In what the WSC said was a clear sign of a competitive market responding to increased demand, competition increased in 2021, the lobby group claimed, pointing to more ships being operated by a larger pool of carriers serving the transpacific trade.

“Policymakers must address the root cause of the logjam by seeking real solutions that take a comprehensive, forward-looking view of the supply chain, further strengthening the intermodal transportation system that has supported the US economy throughout the pandemic,” the WSC urged.

Sam Chambers

Starting out with the Informa Group in 2000 in Hong Kong, Sam Chambers became editor of Maritime Asia magazine as well as East Asia Editor for the world’s oldest newspaper, Lloyd’s List. In 2005 he pursued a freelance career and wrote for a variety of titles including taking on the role of Asia Editor at Seatrade magazine and China correspondent for Supply Chain Asia. His work has also appeared in The Economist, The New York Times, The Sunday Times and The International Herald Tribune.


  1. The effects of Corona aside, the true bottleneck problem of the transport chain into the US are the ports at the USWC and the trucking problem.

    If ports demand the cargo to be evacuated from the port within 3 days, the job is to find a trucker first before you can book the terminal. Ships partly have to wait for MONTHS off the USWC to get a berth and discharge. Fix this problem, rather than hitting shipowners.

    Or what about fixing the problem of rising stevedore rates?

    From 2008 to 20021, nobody bothered about the problems the liner industry encountered. The result of overtonnaging was cut throat rates (happily enjoyed by shippers/receivers all over the world) and a never ending row of mergers – small, big and mega. All mergers approved by the US and EU Competition Authorities!! It eliminated a lot of old names including some US liner companies. Quickly forgotten ?

    In the same timespan, nobody bothered about the charter ship owners, supplying the liner companies with their tonnage to fill gaps the liner companies could not fill with own tonnage.
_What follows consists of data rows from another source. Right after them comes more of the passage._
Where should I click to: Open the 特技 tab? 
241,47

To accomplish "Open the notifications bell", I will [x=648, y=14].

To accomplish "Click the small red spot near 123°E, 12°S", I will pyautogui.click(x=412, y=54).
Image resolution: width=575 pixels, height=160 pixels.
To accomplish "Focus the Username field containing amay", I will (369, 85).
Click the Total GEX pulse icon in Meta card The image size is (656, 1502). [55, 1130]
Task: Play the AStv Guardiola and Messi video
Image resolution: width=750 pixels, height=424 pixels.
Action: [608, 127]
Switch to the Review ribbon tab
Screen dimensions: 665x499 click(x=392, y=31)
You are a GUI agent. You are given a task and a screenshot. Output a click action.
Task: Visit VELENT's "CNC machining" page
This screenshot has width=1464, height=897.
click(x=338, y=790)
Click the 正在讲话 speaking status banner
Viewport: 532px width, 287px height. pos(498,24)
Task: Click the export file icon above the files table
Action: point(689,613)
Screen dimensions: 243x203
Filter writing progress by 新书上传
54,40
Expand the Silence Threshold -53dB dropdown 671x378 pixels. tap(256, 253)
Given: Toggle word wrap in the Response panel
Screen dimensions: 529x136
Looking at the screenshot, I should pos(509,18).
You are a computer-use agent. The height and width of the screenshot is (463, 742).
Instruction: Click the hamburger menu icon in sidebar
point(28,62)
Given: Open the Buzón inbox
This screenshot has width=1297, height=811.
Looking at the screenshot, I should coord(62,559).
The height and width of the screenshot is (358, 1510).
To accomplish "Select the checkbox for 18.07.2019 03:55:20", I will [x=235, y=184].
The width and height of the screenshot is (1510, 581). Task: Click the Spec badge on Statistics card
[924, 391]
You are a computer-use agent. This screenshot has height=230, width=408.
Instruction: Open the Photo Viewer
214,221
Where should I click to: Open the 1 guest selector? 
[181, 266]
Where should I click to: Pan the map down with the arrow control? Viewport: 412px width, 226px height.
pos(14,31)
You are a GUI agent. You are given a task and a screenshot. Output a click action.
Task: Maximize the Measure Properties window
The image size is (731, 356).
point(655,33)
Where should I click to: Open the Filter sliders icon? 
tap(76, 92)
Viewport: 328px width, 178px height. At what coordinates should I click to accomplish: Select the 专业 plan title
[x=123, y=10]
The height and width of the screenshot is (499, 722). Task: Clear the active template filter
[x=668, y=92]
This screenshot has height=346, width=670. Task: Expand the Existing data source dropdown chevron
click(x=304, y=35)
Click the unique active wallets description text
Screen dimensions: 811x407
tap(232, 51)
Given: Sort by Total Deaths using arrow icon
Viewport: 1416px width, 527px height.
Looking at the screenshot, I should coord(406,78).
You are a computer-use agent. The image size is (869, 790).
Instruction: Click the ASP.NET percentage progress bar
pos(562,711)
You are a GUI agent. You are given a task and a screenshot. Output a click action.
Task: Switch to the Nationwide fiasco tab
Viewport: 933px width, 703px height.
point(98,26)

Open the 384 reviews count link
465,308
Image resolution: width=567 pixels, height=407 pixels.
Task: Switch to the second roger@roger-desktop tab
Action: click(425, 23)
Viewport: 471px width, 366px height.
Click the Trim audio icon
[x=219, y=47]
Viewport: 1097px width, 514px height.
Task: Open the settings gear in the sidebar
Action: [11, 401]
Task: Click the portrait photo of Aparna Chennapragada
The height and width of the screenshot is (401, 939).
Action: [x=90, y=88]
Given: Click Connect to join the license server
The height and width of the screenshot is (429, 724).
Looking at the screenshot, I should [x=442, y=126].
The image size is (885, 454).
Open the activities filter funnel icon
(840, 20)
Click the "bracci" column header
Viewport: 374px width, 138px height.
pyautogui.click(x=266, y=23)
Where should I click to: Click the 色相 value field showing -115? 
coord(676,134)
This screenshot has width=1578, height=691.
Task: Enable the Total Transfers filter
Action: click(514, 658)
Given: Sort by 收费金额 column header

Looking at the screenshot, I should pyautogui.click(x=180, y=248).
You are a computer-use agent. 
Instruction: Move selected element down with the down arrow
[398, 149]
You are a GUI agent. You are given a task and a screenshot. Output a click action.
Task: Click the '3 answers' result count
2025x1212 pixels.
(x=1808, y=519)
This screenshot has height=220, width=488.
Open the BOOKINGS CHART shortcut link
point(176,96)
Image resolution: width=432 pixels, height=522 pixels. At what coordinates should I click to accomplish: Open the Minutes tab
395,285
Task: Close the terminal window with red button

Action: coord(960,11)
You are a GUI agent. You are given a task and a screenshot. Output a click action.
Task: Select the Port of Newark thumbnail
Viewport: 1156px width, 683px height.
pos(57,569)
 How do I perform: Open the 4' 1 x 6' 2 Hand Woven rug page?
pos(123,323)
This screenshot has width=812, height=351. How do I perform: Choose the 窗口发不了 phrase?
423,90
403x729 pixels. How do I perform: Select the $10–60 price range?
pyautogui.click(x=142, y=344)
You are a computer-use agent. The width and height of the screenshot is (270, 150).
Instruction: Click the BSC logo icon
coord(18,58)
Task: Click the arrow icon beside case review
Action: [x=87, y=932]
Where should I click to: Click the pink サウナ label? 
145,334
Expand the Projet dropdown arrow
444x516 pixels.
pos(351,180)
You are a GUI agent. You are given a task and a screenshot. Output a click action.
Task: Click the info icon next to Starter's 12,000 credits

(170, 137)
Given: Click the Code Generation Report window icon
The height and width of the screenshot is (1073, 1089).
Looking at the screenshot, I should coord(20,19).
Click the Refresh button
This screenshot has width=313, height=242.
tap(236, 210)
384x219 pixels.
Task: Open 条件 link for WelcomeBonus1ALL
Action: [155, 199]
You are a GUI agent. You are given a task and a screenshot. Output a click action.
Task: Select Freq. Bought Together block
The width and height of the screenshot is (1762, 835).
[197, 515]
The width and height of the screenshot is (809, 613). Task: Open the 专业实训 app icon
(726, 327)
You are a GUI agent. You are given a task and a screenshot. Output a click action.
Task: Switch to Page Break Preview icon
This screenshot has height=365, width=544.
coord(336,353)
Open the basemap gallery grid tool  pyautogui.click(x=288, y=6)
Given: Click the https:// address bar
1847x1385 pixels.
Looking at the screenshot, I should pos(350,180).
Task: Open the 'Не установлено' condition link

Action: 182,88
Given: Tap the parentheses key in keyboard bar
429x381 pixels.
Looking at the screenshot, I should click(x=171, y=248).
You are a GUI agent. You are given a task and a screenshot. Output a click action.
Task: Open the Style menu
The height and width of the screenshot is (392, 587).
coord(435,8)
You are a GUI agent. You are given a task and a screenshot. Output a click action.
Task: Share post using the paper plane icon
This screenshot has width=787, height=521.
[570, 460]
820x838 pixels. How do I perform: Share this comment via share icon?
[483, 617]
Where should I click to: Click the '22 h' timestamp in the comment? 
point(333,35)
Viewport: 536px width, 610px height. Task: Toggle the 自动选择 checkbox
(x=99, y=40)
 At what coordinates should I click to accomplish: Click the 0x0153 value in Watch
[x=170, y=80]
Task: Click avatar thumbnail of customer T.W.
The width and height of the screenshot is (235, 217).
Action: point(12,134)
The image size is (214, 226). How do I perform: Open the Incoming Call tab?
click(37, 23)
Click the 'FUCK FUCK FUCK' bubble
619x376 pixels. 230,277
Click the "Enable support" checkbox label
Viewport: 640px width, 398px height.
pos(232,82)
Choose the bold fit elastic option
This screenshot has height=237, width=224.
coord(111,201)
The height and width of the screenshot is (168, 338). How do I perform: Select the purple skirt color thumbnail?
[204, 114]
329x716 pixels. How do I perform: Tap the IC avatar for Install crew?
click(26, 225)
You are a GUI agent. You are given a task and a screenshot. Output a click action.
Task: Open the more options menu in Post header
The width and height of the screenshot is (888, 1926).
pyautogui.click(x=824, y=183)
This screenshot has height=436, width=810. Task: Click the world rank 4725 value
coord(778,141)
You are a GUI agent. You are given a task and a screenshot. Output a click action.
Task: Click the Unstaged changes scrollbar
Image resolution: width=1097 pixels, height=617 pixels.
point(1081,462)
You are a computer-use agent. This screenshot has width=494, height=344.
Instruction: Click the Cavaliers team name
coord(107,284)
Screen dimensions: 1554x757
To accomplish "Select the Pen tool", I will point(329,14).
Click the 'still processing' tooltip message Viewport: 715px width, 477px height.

To the same extend of cut throat cargo rates, these charter ship owners had to accept rates partly under opex, consequently failing on their finance and having had to sell ships and close their companies. Quickly forgotten ?

    You have seen more Shipowners and Liner Companies having had to leave business than you are seeing shippers or receivers having to leave business at times of todays seafreight levels. If you calculate the freight rate down to the pair of shoes in the 40′ box, it’s still a joke…

    For years, it was cheaper to “store” cargo on board of ships (whilst being transported) at expenses well UNDER storage cost ashore – all in favour of “just in time” delivery.

    “Just in time” delivery only works if the shore side works, so fix your landside problems first (Infrastructure Bill? Truckers wages?) and let the effects of that play out before accusing Shipowners and Liner Companies.